◆ **Problem to solve**
What you write should be the line containing "Given: Click the" followed by every line after it to the end of the listing, exactly as given, and nothing more.

◆ **Dataset**
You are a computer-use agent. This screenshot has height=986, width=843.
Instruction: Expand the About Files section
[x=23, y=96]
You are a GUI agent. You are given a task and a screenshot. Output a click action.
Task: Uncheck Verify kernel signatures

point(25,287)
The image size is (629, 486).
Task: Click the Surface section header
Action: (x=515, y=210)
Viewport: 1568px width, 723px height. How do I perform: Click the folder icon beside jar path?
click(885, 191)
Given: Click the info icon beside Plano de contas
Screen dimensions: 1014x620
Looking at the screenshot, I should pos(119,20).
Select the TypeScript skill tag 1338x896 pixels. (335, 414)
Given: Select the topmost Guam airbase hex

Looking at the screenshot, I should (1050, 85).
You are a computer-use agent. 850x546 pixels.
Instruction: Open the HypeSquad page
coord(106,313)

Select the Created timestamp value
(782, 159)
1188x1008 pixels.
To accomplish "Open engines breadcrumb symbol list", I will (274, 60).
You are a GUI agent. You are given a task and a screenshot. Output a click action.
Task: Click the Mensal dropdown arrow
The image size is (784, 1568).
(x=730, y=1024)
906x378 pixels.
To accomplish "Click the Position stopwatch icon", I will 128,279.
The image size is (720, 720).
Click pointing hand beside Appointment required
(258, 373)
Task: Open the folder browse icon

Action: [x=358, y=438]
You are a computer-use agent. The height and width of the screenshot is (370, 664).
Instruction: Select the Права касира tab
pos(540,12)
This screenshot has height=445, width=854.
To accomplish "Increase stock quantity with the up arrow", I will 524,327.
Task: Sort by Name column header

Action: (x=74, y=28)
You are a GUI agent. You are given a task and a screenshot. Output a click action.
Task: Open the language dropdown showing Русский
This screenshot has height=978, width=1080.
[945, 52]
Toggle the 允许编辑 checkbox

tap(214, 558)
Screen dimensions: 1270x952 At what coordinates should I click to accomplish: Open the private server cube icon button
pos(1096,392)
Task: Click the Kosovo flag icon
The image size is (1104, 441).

◆ **Response box**
Given: Click the info icon beside Plano de contas
Screen dimensions: 1014x620
Looking at the screenshot, I should pos(119,20).
Select the TypeScript skill tag 1338x896 pixels. (335, 414)
Given: Select the topmost Guam airbase hex

Looking at the screenshot, I should (1050, 85).
You are a computer-use agent. 850x546 pixels.
Instruction: Open the HypeSquad page
coord(106,313)

Select the Created timestamp value
(782, 159)
1188x1008 pixels.
To accomplish "Open engines breadcrumb symbol list", I will (274, 60).
You are a GUI agent. You are given a task and a screenshot. Output a click action.
Task: Click the Mensal dropdown arrow
The image size is (784, 1568).
(x=730, y=1024)
906x378 pixels.
To accomplish "Click the Position stopwatch icon", I will 128,279.
The image size is (720, 720).
Click pointing hand beside Appointment required
(258, 373)
Task: Open the folder browse icon

Action: [x=358, y=438]
You are a computer-use agent. The height and width of the screenshot is (370, 664).
Instruction: Select the Права касира tab
pos(540,12)
This screenshot has height=445, width=854.
To accomplish "Increase stock quantity with the up arrow", I will 524,327.
Task: Sort by Name column header

Action: (x=74, y=28)
You are a GUI agent. You are given a task and a screenshot. Output a click action.
Task: Open the language dropdown showing Русский
This screenshot has height=978, width=1080.
[945, 52]
Toggle the 允许编辑 checkbox

tap(214, 558)
Screen dimensions: 1270x952 At what coordinates should I click to accomplish: Open the private server cube icon button
pos(1096,392)
Task: Click the Kosovo flag icon
The image size is (1104, 441).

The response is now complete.